Problem to solve
Every line of the data below should be repeated exactly, and no picture should be copied.

*** Opening Provided data ***

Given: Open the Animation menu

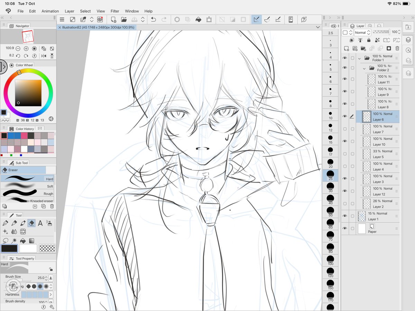Looking at the screenshot, I should 50,11.
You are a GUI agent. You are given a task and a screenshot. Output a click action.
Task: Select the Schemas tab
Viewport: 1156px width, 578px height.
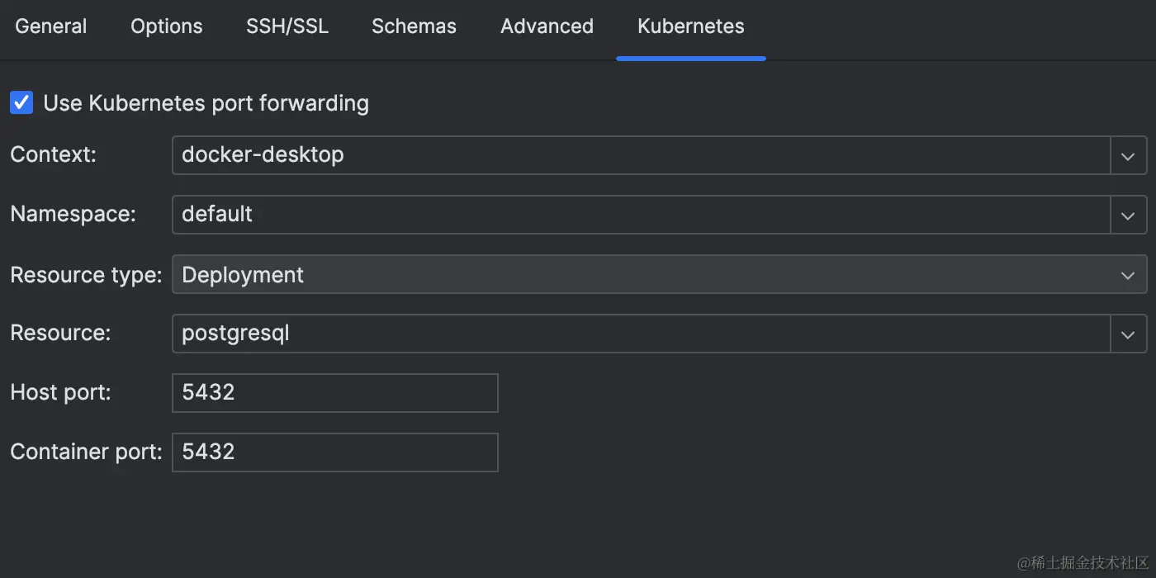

*** Closing Provided data ***

Response to this exercise
Given: Open the Animation menu

Looking at the screenshot, I should 50,11.
You are a GUI agent. You are given a task and a screenshot. Output a click action.
Task: Select the Schemas tab
Viewport: 1156px width, 578px height.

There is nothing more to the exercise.